Das NDR Sinfonieorchester spielte Bach und Brahms

Hamburg. Thomas Hengelbrock, frischgebackener Dirigent des NDR Sinfonieorchesters, ist dafür bekannt, so einiges anders zu machen, als der Musikbetrieb das gewohnt ist. Was er mit dem Orchester plant, hatte er bereits angekündigt: es als einen Klangkörper für vier Jahrhunderte aufzustellen - statt für die übliche Spanne von Beethoven bis Strawinsky. Und dass ein Konzert nicht der Endpunkt sei, sondern dass die Reise stets weitergehe.
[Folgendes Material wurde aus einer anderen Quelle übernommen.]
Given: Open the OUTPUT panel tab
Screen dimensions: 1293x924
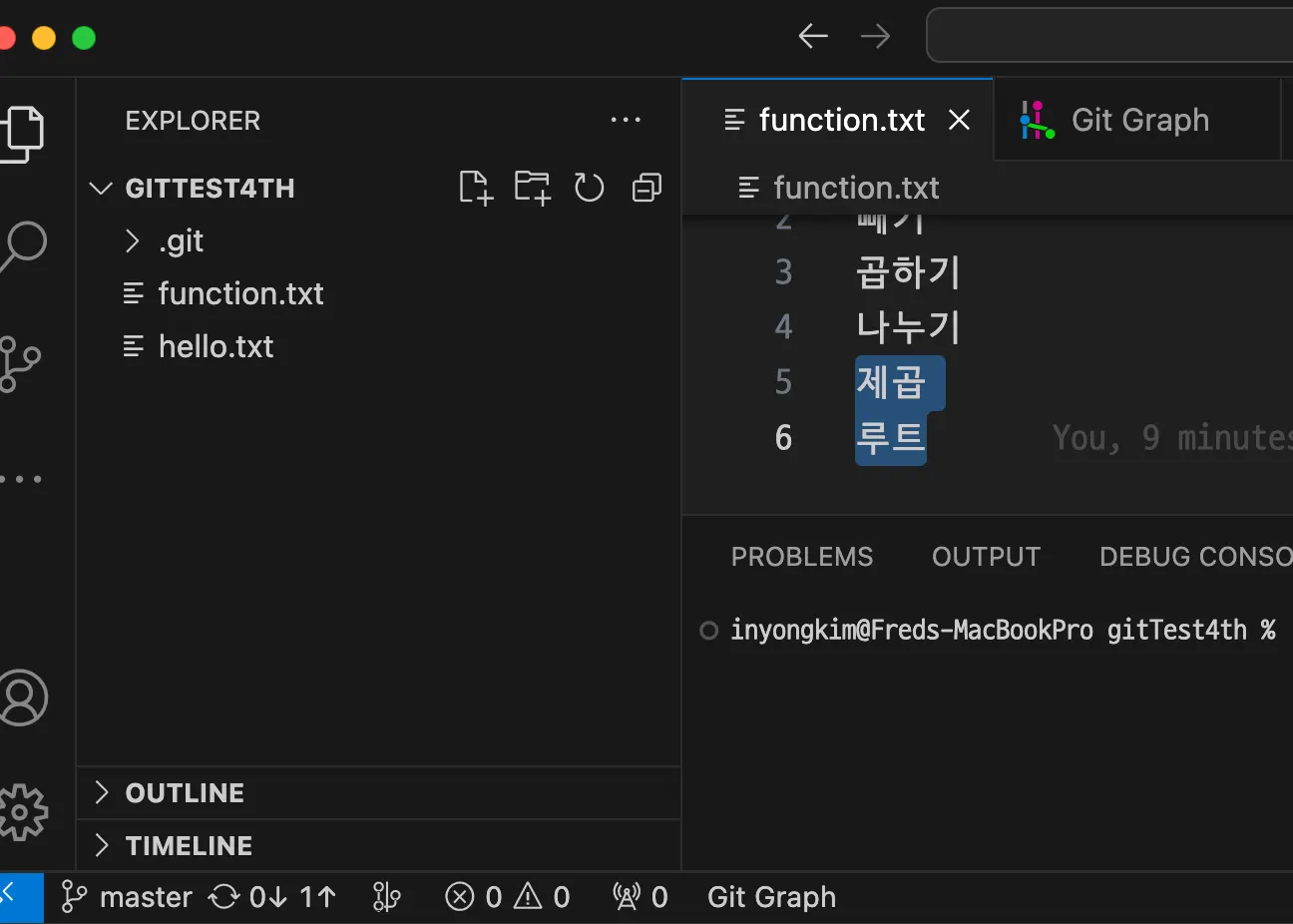Looking at the screenshot, I should pos(986,557).
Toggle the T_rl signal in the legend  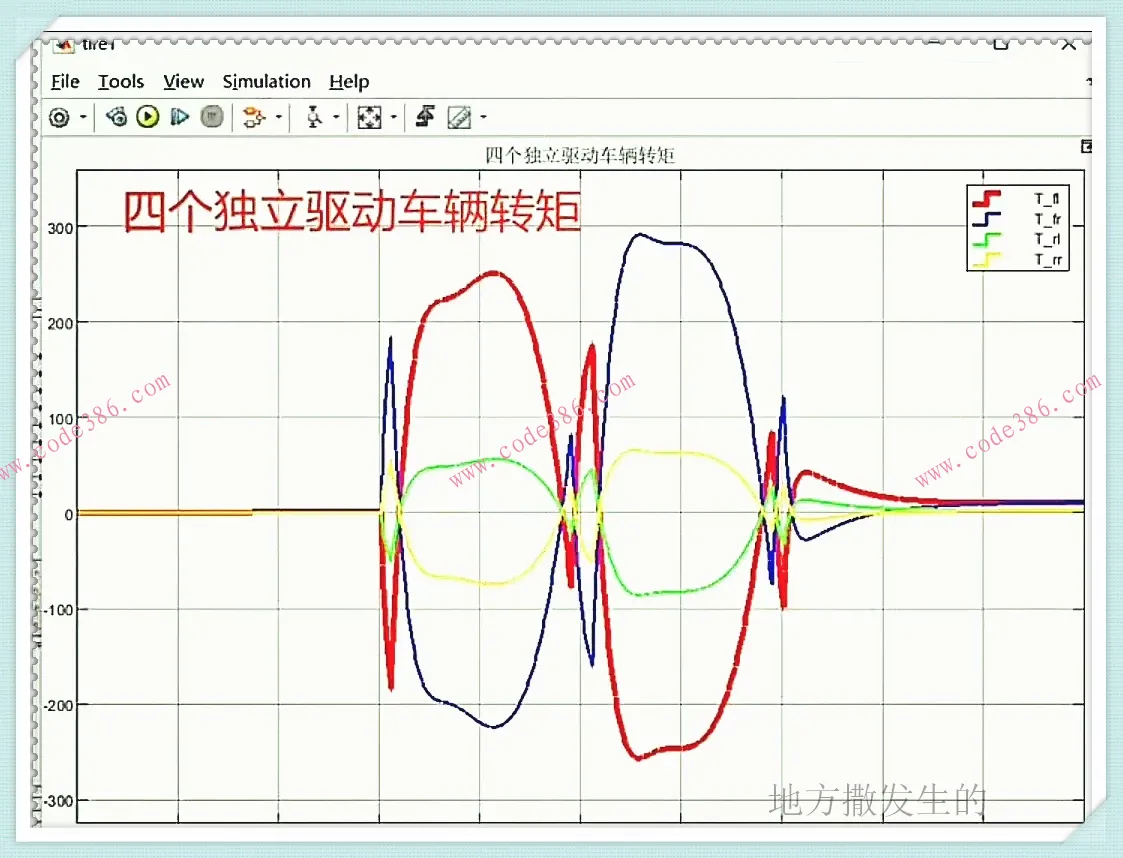[1046, 238]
Hübsch gesagt. Doch das jüngste Konzert hat nun deutlich gemacht, wie ernst es Hengelbrock mit seinen Ansagen ist. "Bach und Brahms" war es überschrieben und geriet so lebendig und spannend, wie nur etwas ohne perfekt polierte Oberfläche geraten kann.

Es mag die Spezialisten beruhigen, dass auch ein Sinfonieorchester mit hochkarätigen und historisch interessierten Musikern nicht im Handumdrehen mit einem Originalklangensemble gleichziehen kann. In Bachs Kantate "Wachet auf, ruft uns die Stimme" spielte das Horn immer mal einen Hauch höher als die Soprane, mit denen es sich die Melodiestimme teilte. Konzertmeister Stefan Wagner musste sich auf dem kleinen, höher gestimmten "Violino piccolo" im Solopart des Duetts "Wenn kömmst du, mein Heil?" erst freispielen. Und vom Continuo hätte man sich mehr Impulse, mehr Artikulation gewünscht. Dafür sorgten aber die stilsicheren Sängersolisten, allen voran die Sopranistin Johannette Zomer. Und wie Hengelbrock den Klang des NDR Chors auffächerte und welche Farben er den Streichern entlockte, das war mitreißend - bis hin zum geradezu entfesselten Schlussteil der Kantate "Gloria in excelsis deo".

Bei Johannes Brahms' vierter Sinfonie, deren letzter Satz unmittelbar von einer Bach-Kantate inspiriert ist, waren die Musiker spürbar mehr in ihrem Element. Auch hier hielt Hengelbrock nicht alles makellos zusammen, und mancher Holzbläserakkord trübte sich. Doch eröffnete Hengelbrock vom ersten unbestimmt-fahlen Auftakt an ein wahres Universum: So zart bewegt nahm er die das Thema umspielenden Achtel, so bewusst formte er den Streicherklang, ließ er die Töne aufblühen und wieder ersterben. Jede Stimme, jede kleinste Wendung hatte ihren Platz in diesem Gewebe. Oft bekam der rhetorische Gehalt der Musik mehr Gewicht als die ganz große Linie - doch die Schläge in der wuchtigen Passacaglia hatten etwas Überzeitliches.

Dem konnte man sich kaum entziehen. Sollte man auch gar nicht. Es ist nämlich noch jemand dabei auf Hengelbrocks Reise: der Adressat aller Musik, das Publikum.